Children with brain cancer face a harsh reality.
Unlike adults with brain cancer, they cannot receive radiation therapy, so doctors must rely on medications and other strategies. In turn, a lack of treatment options keeps survival rates low — and brain tumors are ultimately the leading cause of death in children.
But these children may soon get some help from mice with the same disease, thanks to new research from University of Michigan Medical School scientists and their colleagues.
In a new paper in Science Translational Medicine, the U-M team describes how they developed a novel brain tumor model in mice.
The mice have the same genetic problems as those seen in many children with the most dangerous forms of brain cancer. That means the mice should be able to serve as a new test bed for treatments aimed at shrinking children’s tumors.
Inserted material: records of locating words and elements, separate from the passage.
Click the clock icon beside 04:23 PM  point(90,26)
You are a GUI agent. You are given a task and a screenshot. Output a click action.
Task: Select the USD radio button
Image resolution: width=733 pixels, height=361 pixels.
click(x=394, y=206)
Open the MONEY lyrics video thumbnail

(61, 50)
“This is exciting because it’s the first animal model of pediatric high-grade gliomas, or malignant brain tumors,” says Maria Castro, PhD, senior author of the paper and a professor in the departments of Neurosurgery and Cell and Developmental Biology. “The mice carry the genetic mutations found in human tumors, and develop tumors that closely resemble what children and adolescents do.”
And unlike previous attempts by others, this model has a fully functional immune system, which makes the mice even more like the children they mimic.
Brain cancer biology
In addition to developing the new genetically engineered mouse model for the form of cancer called glioblastoma multiforme, the researchers made a key discovery about brain tumor biology. Their work focuses on a protein called ATRX, and its role in helping cells repair damage to DNA. About one-third of children and young adults with brain cancer have ATRX mutations in their cancer cells.
Using a special genetic technique that introduced the same mutation in mice, soon after birth, the scientists were able to generate brain tumors that made less of the ATRX protein. Then, they showed that when the cancer cells didn’t make enough ATRX, the cells couldn’t join together the two ends of a broken DNA strand.
This genetic instability accelerated tumor growth and reduced the survival of mice that went without treatment.
But in an ironic — and potentially beneficial — twist, the researchers also showed that if they treated the mice’s tumors with drugs that damage DNA, they could actually shrink tumors more effectively and improve survival.
DNA-damaging cancer drugs already exist and are used for other purposes in adults. If further research in the mice bears out, they could soon be tested in children whose brain tumors also show a decrease in ATRX production.
The first author of the study, U-M children’s cancer specialist Carl Koschmann, MD, helps guide the treatment of children with brain cancer at U-M’s C.S. Mott Children’s Hospital. He also studies brain cancer at the basic cell level in the Castro laboratory.
“We desperately need new therapies for pediatric GBM patients, as less than 20 percent of children diagnosed with GBM will survive five years,” he says. “We currently base their treatment on a regimen designed for adult patients with GBM, which are very different tumors at the molecular level. Our mouse model has given us a great step towards developing targeted therapies to specific changes found in pediatric and adolescent GBM.”
Castro’s team at U-M, and their colleagues on teams at the Johns Hopkins School of Medicine, the University of Rochester, and the Institute of Cancer Research in London have been working toward this goal for several years.
A crucial aspect of the mouse model development was the ability to use what’s called the “Sleeping Beauty” technique of inserting genes into stem cells in the brain of newborn mice. This allows their brain to develop normally, but also triggers the development of cancer by adding mutated ATRX genes and other genes known to be involved in cancer.
They also looked at genetic data on several hundreds of adult and pediatric brain tumors from around the world. That helped them confirm that mutations in the gene that directs cells to make ATRX are responsible for making the tumors genetically unstable.
Personalizing treatment for brain tumors based on an individual’s ATRX mutation status is still a concept, not a reality. But the researchers believe their mouse model and the close collaboration with pediatric brain cancer treatment teams at Mott Hospital will accelerate the ability to do so.
In addition, a clinical trial testing an immunotherapy approach — harnessing the immune system to attack cancer cells once an injection of a particular gene therapy is delivered into the brain tumor — is now under way in adults with GBM.
“The technique could be tested in children, too, if research involving the new mouse model shows it might be successful. That’s why having a fully functioning immune system in the mice is especially crucial,” says Pedro Lowenstein, MD, PhD, a co-author of the new study.